When I read Flowers, it felt like the end of the line. And who can blame Block for wanting to bring the series to a close on his terms? Better that than to leave the character in limbo.

Of course, if he were to write another one, I’d read it at once.

Sports: Baseball Recap

At the All-Star Break, not only do the New York Mets have the best record in the National League, they also have the widest lead – 12 games! – of any division leader. As for my adopted hometown Mariners, they’re only two-and-a-half games back. They’re also under .500, which shows you how soft the AL West is this year. Still, I should be able to root for my teams deep into September for once.

Sunday, July 09, 2006

Book: The Liquidator: The Exchange, by R. L. Brent (1978)
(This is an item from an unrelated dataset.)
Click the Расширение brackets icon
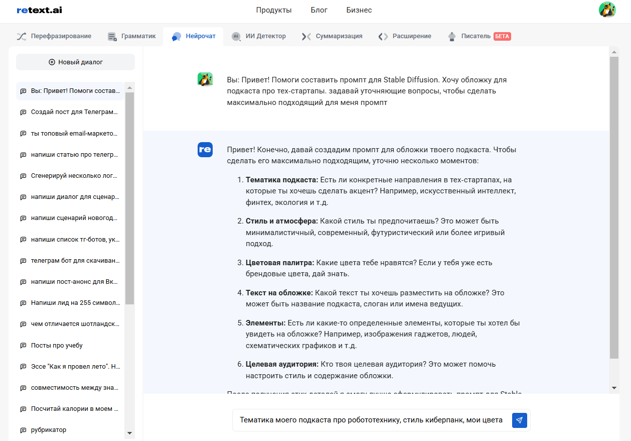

Forgive me if I sound like Casey Kasem, but this one goes out to Bill Crider.

When the Internet yielded a blank on this series, I asked Bill if knew anything about it. As usual, he was a font of information. He ended by saying that he owned a few of the titles but had never read any, so I could review one and save him the trouble. Always happy to be of service.
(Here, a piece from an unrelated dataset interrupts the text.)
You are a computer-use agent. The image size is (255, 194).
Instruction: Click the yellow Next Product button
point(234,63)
The backstory: Jake Brand is an ex-Miami cop waging a one man war against the Syndicate. He holds the Mob responsible for the deaths of his father and brother. The Mob, in turn, framed him for murder. Now he’s out and off the grid, picking off Mafia figures one by one.
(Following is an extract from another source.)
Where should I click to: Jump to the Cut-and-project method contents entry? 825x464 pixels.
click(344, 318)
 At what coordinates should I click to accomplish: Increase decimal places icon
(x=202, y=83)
In this fifth book, Jake is approached by the future Attorney General. The Mob is holding his estranged daughter hostage and will kill her if he doesn’t drop a pending case. If Brand can find the girl, the AG will give him amnesty and a new identity. Assuming that Brand wants either.

My review: Meh. It’s a solidly written book, but no great shakes. It’s also dated. A pimp has to get “his foxes” ready, and a porn kingpin is described as looking “as pretty as Robert Goulet.” Not the first name that comes to mind, although he did cut a sharp figure during his guest appearances on Alice.

Because this post now makes me the Web’s foremost authority on Liquidator books, I include a copy of the cover. Apparently, the Liquidator is a cross between a young Albert Finney and Robert Fuller from Emergency! I’m pretty sure the pimp is Humpty Hump from Digital Underground. Love that “Perils of Pauline” look on the girl’s face.

Miscellaneous: Hasselhoff His Rocker

Lee Goldberg made me watch the Hoff’s ‘Secret Agent Man’ video. While you’re at it, check out his take on ‘Hooked on a Feeling.’ Why should I suffer alone?

Friday, July 07, 2006

Update: Mystery*File

The latest installment of my column ‘In The Frame’ is now up at Steve Lewis’ Mystery*File. It features a review of the Shane Black movie Kiss Kiss Bang Bang, now on DVD, as well as the 1941 Mike Shayne novel on which it’s partially based. Plus a detailed report on two movies presented by Eddie Muller and the Film Noir Foundation at the Seattle International Film Festival. Go, see, you’ll like.

Update: Shame-Faced

At the spin-off blog, Rosemarie corrects an oversight by reading that all-time desert island favorite, Robinson Crusoe. Go, see, you’ll like.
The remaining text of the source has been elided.